__DIRECTIONS FOR THIS TASK__
Select from the data all lines with the word "pixel".

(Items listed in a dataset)

========

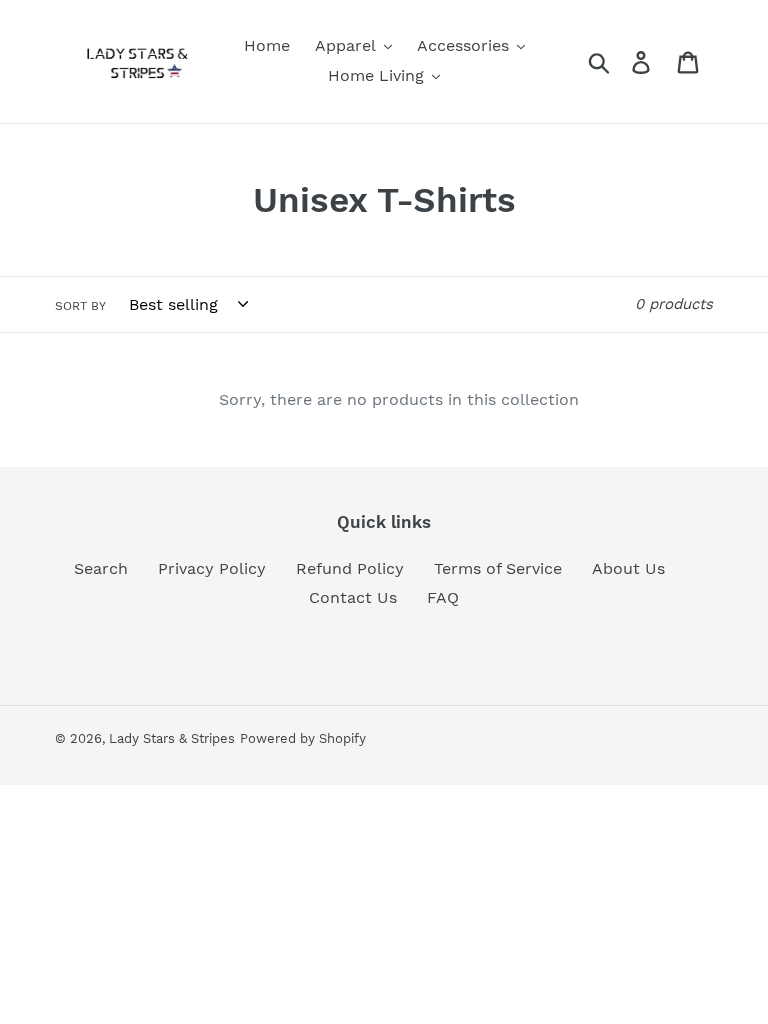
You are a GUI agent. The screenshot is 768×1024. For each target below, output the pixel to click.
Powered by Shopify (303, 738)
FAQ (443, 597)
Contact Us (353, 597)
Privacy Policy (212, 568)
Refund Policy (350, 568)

========

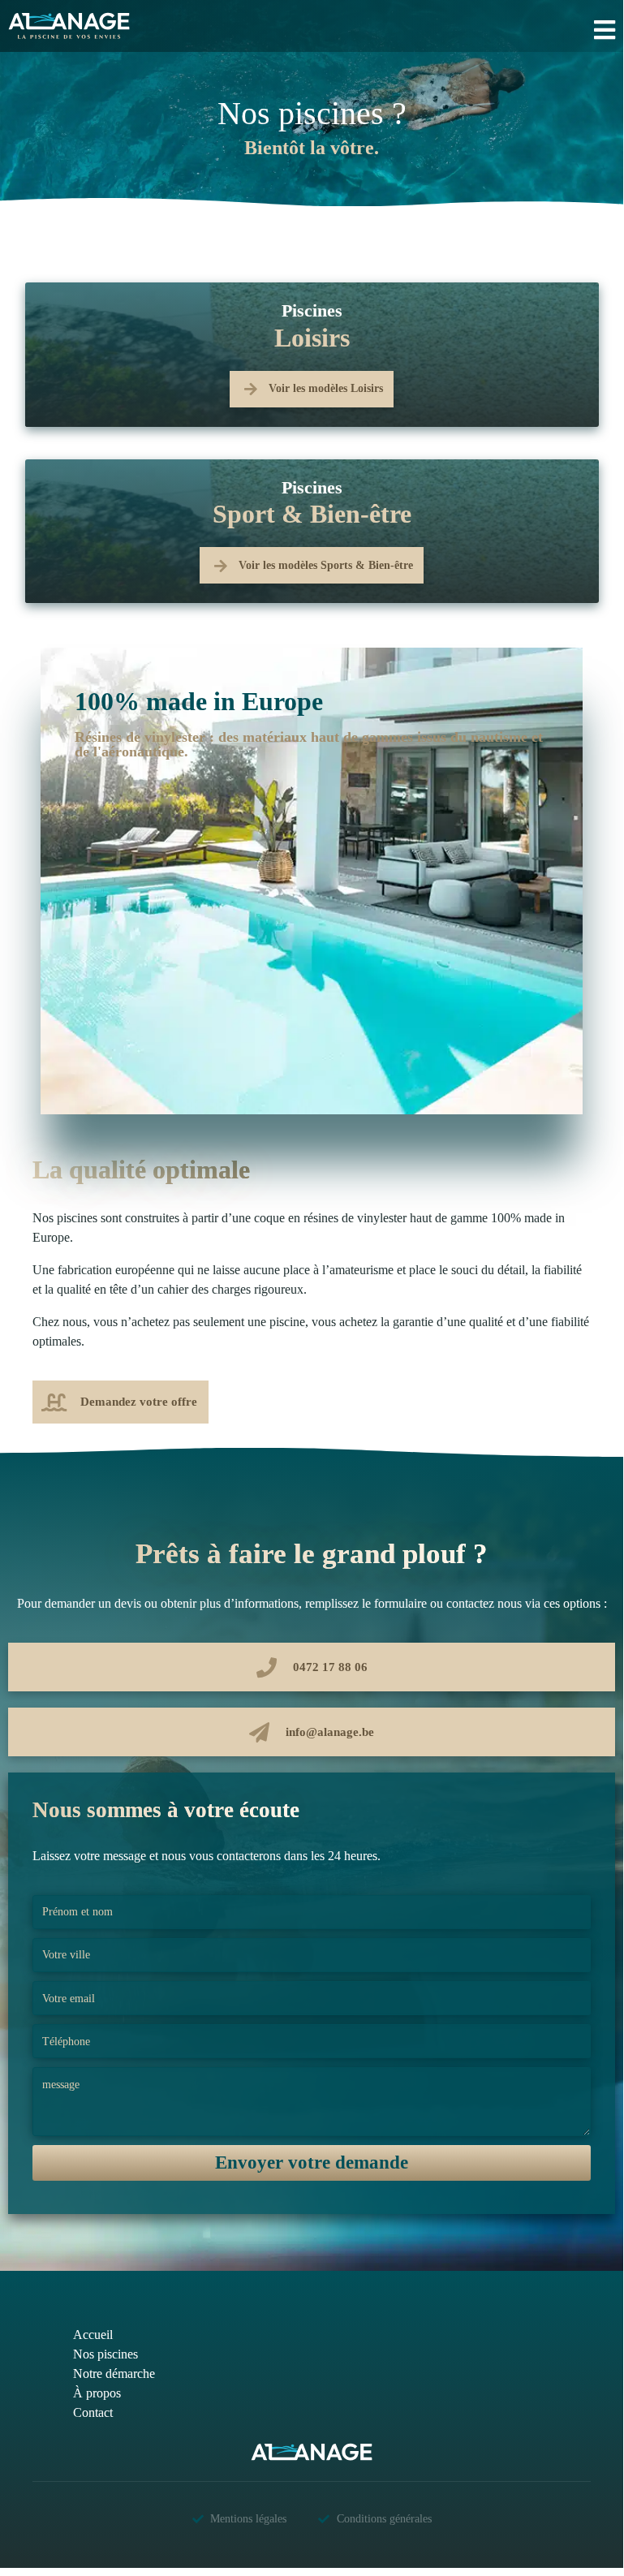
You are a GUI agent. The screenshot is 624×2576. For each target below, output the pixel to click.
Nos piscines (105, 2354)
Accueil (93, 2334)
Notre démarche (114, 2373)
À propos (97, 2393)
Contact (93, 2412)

========

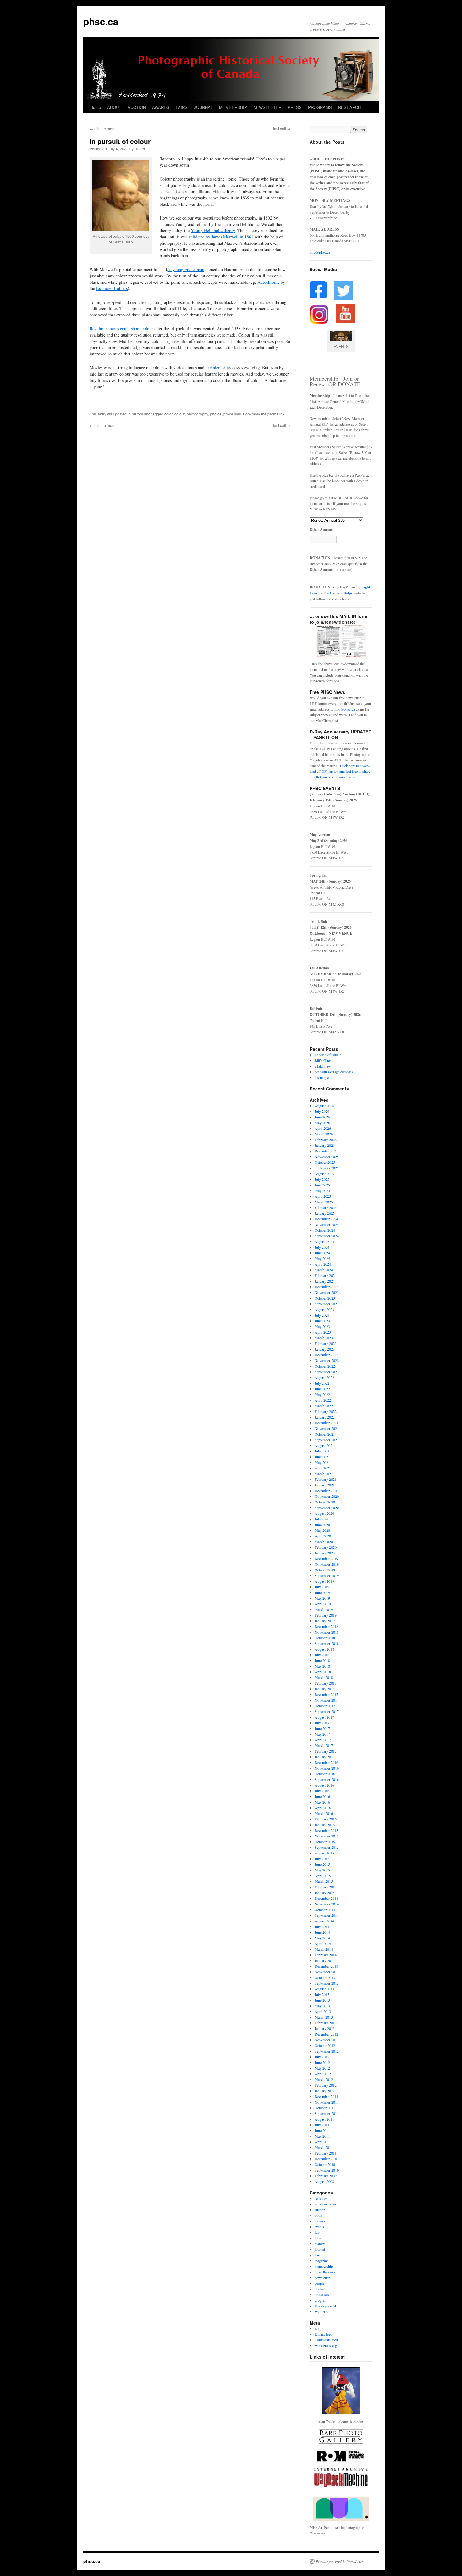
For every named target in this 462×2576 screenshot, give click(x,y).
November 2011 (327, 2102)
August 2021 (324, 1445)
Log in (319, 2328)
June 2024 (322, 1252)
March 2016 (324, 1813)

========

__SOLUTION FOR THIS TASK__
You are a GUI agent. The screenshot is 768×1024. For each target below, output the pixel to click.
You are a GUI agent. The screenshot is 624×2576. For each target below, output the pixel to click.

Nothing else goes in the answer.